Jumat 12 Sep 2025 - 20:20 WIB
Reporter : Prima Imansyah Permana
Editor : Agung Budiarto

BANDARLAMPUNG – Menteri Agama (Menag) Republik Indonesia Prof. K.H. Nasaruddin Umar menyampaikan tausyiah penuh makna saat meresmikan Masjid Raya Al-Bakrie Lampung, Jumat (12/9).

Dalam ceramahnya, Menag menegaskan masjid tidak hanya berfungsi sebagai tempat ibadah, tetapi juga harus menjadi pusat peradaban, sosial, pendidikan, hingga ruang toleransi lintas agama.

’’Masjid ini (Masjid Raya Al-Bakrie Lampung, Red) luar biasa. Bukan hanya dari sisi arsitektur yang megah dan indah, tetapi juga harus menjadi tempat pembangunan jiwa, karakter, dan peradaban,” ujar Menag di hadapan jamaah serta tokoh masyarakat yang hadir.

Nasaruddin mengingatkan bahwa masjid berasal dari akar kata Arab sajada yang berarti meletakkan kepala ke lantai sebagai simbol ketundukan. Namun, menurutnya, makna masjid jauh lebih luas daripada sekadar tempat sujud.

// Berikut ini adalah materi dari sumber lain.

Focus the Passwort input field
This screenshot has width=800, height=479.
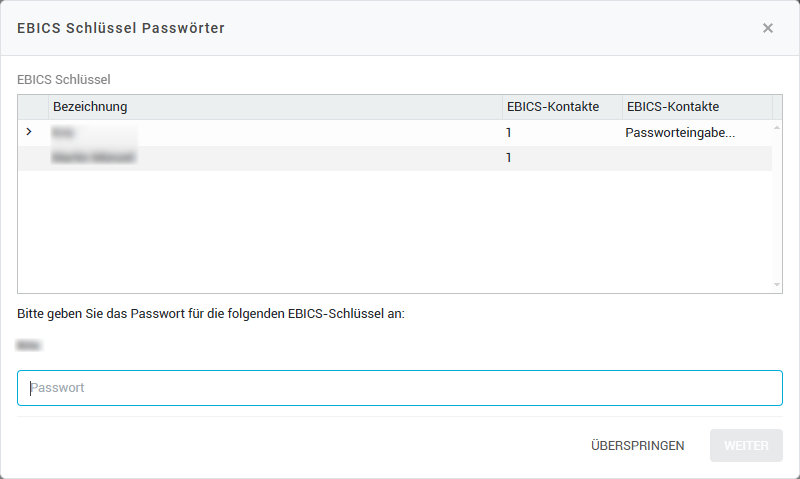[x=400, y=388]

’’Intensitas pembangunan spiritual tidak akan sempurna tanpa ruang yang istimewa. Karena itu, pembangunan masjid harus sejalan dengan pembangunan pribadi muslim yang beriman dan berilmu,” jelasnya.

Ia kemudian menyinggung sejarah masjid Rasulullah SAW di Madinah yang memiliki tidak kurang dari 27 fungsi. 

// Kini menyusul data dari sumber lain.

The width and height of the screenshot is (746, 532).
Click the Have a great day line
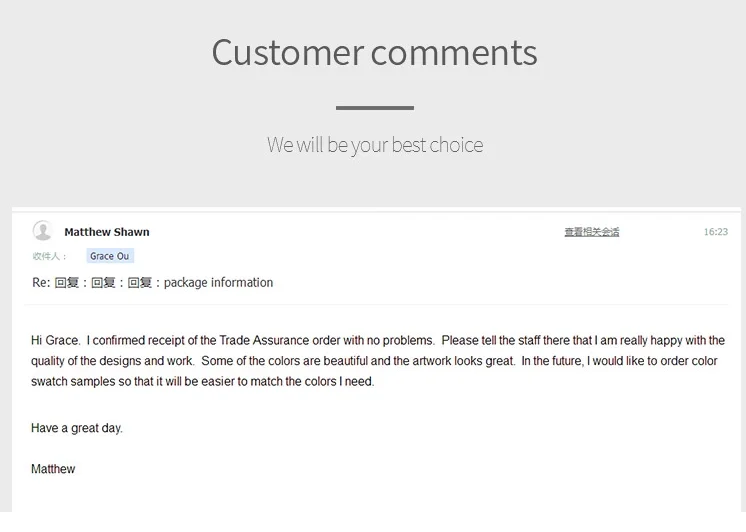pyautogui.click(x=77, y=428)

Masjid tersebut tidak hanya dipakai untuk salat berjamaah, tetapi juga menjadi sekretariat negara, pengadilan, rumah sakit, sekolah, penjara, pusat pelatihan, hingga pemberdayaan ekonomi.

Menariknya, lanjut Menag, masjid Rasulullah bahkan digunakan untuk kursus kecantikan bagi perempuan serta tempat latihan bela diri bagi para sahabat.

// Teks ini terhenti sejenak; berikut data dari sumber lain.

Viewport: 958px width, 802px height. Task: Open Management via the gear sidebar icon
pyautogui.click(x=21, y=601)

’’Masjid adalah rumah besar kemanusiaan. Bahkan non-muslim pun boleh masuk masjid. Nabi sendiri memperluas masjid setelah tanah milik orang Yahudi disatukan karena tujuan mereka sama, yakni membangun rumah ibadah demi keberkahan,” ungkapnya merujuk pada kisah pembangunan Masjid Kuba.

Dalam konteks masa kini, ia mencontohkan Masjid Istiqlal yang menyediakan gym center untuk semua agama serta kursus bahasa gratis. Menurutnya, inilah wujud nyata masjid sebagai ruang inklusif, tempat tumbuhnya solidaritas dan toleransi.

’’Masjid tidak boleh eksklusif. Masjid adalah tempat menyatukan seluruh elemen bangsa, tanpa memandang agama, etnis, maupun gender,” tegasnya.

Selain itu, Menag menyoroti fungsi sosial masjid yang kerap dilupakan. Ia mencontohkan menara masjid Nabi dahulu dipakai para sahabat untuk mengamati rumah-rumah tanpa asap dapur, tanda pemiliknya kelaparan, agar segera diberi bantuan.

Bahkan, dana umat yang terkumpul di masjid pada masa Rasulullah digunakan untuk membantu siapa saja yang membutuhkan, termasuk non-muslim, selama tidak bersumber dari zakat atau wakaf.

’’Inilah rumah toleransi sejati. Dahulu Rasulullah pun membantu pembangunan gereja dari dana hibah umat. Maka, masjid hari ini harus menjadi simbol kebersamaan dan kemanusiaan,” pungkasnya. 

Peresmian Masjid Raya Al-Bakrie Lampung diharapkan menjadi momentum menghidupkan kembali fungsi masjid sebagai pusat peradaban Islam yang rahmatan lil ‘alamin.